I have tried to focus on each moment! Enjoying every day.  Kaden really taught me that!  The hard with the good!  It is not easy being a mom but I know that you have helped me feel like the mom I know I am supposed to be! You are SO FULL of life and are so CURIOUS! I know you get that from your dad and your older brother!  

I am so greatful for the past year that I have seen you make the milestones babies should make and you are turning into a very opinionated happy little toddler.  You don't walk by yourself but I know you will soon! You love your mom and dad! You even say mamama and dadada and know who is who!! You are so smart! You drink out of your straw cup so soficticated and you only take your binki when you go down for a nap!  My favorite thing you do right now is give me a "love" when I ask for one right before I lay you in your crib to go to sleep! SO SWEET!!! 

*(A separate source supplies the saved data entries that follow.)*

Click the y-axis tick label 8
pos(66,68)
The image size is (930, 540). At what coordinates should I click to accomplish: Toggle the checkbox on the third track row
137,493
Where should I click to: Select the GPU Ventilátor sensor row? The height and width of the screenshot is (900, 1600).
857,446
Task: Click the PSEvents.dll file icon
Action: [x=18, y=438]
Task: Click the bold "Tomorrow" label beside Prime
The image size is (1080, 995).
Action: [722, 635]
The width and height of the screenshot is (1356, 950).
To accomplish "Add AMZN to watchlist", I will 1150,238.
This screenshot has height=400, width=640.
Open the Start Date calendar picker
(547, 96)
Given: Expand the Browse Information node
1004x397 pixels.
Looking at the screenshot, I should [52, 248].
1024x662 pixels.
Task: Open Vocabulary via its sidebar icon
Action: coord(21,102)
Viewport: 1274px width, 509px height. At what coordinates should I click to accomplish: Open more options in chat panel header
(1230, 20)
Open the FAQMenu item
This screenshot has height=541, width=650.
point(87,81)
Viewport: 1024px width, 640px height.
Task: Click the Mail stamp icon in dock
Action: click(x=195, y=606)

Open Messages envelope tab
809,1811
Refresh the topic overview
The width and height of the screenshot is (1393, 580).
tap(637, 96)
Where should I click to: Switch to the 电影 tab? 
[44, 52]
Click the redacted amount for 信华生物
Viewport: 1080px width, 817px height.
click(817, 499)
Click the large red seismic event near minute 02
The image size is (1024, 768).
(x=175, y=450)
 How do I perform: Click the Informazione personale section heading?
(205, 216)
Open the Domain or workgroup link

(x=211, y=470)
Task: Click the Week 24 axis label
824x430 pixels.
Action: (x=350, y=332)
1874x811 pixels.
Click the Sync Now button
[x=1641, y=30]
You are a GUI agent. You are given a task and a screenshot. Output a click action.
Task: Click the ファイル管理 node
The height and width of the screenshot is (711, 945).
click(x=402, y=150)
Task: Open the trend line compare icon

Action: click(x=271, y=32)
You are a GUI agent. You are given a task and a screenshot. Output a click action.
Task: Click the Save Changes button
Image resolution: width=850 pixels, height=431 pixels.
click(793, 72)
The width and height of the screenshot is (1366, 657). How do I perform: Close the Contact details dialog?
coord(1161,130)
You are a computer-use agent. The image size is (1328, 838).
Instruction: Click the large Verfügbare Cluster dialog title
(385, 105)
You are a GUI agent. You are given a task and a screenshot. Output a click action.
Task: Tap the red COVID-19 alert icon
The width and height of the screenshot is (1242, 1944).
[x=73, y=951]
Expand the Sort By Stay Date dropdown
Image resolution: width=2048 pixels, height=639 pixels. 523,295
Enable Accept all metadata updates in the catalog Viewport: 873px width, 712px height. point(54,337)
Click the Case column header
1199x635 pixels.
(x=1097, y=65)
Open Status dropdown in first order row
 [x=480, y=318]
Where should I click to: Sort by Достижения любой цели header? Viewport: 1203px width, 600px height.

I was so excited for you to have a special birthday party.  We had family and friends at the park by our house.  We ate pizza, fruit and cake/cupcakes.   Speaking of cupcakes you LOVED yours and grandma even snuck you another one.  2 CUPCAKES....boy you were in HOG HEAVEN!  It was bitter sweet as we thought of your older brother that afternoon.  You are a reminder of what we missed with him but have to look forward to someday...just not today.  I hope I always make you feel like the special boy you are.  I love you so much....even when you test my patience to the limit!! :)  Happy Birthday my handsome little peanut!